The Mudcat Café TM
Thread #31127   Message #403328
Posted By: Amos
21-Feb-01 - 08:39 PM
Thread Name: BS: &Help- Writers-what space is best for U?
Subject: RE: BS: &Help- Writers-what space is best for U?
The issue is the focal plane. Louis L'Amour knew this, and regardless of opinions about the altitude of his writing, he was prolific and turned out tight plots and bright colorful characters. He said that given a typewriter he could write in the middle of Holloywood Boulevard. Steven King described the transition zone that occurs when a writers focus meets the page; the attention burns a passage and the writer finds himself dropped whole through a reality-gate and into the universe of the page.
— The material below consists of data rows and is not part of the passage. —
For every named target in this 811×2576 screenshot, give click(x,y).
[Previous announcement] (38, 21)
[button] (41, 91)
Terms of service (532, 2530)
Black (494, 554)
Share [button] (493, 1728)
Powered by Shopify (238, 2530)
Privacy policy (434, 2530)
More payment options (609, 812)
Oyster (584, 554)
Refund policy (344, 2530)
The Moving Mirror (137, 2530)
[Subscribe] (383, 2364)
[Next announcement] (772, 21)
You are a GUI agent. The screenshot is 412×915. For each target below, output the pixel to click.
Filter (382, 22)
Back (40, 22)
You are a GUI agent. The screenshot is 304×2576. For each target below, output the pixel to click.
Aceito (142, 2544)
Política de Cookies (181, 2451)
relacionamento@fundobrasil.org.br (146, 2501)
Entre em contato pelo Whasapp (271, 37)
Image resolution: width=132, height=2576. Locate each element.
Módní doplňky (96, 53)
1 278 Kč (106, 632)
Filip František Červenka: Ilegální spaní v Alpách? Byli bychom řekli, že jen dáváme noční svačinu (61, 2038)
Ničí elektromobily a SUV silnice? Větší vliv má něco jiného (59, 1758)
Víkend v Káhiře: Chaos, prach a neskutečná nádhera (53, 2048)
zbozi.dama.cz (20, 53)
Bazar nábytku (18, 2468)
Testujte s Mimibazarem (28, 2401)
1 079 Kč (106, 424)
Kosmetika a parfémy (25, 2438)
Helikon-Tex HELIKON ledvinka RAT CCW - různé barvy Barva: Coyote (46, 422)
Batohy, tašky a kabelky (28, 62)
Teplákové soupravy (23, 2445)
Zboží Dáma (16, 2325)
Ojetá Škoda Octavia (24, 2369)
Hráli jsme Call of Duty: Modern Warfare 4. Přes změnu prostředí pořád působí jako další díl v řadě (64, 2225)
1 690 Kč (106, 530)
Like any universeinto which one drops, it may be still, dull, riotous, harmonious, coherent, fractal and dissipative, black and impenetrable, flat and routine, or scintillating and colored with discoveries. You start from where you land, and proceed toward where you mean to go.

But the key to admission is the ability to place attention on that focal plane and place the intention-in-full of your highest self there, as well; then the paper vaporizes and the far horizons emerge from the mists of transition. Or so it seems to me.

You can tend the environment to make it conducive, and tend the ergonomics so your body isn't always wincing and pullling you back out. You can clear your plate of other obligations so your mind can relax and let you go off without interrupting you. You can send the kids away and lock up your spouse and mail your dog to Juneau in order to have the space you want. Or you can do none of these things; and if your care for the focal plane is done right, it will not matter. You will write.